» **About this exercise**
Copy only the lines from the one with "Where should I" through the end of the records, exactly as they stand. No pictures belong in the copy.

» **Supplied data**
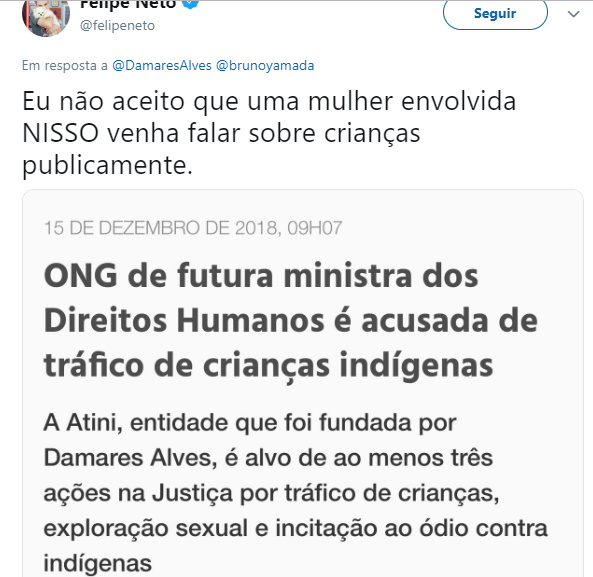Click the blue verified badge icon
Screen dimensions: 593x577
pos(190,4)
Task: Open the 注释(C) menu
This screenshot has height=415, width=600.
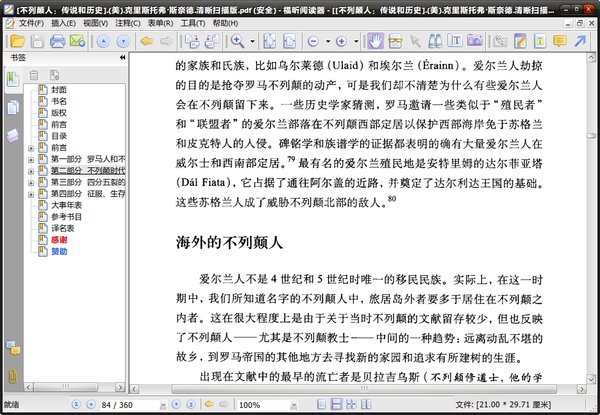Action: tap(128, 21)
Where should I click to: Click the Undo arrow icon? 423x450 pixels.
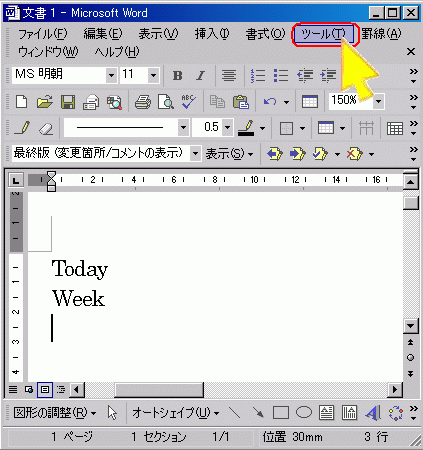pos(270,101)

» **Task response**
Where should I click to: Click the Undo arrow icon? 423x450 pixels.
pos(270,101)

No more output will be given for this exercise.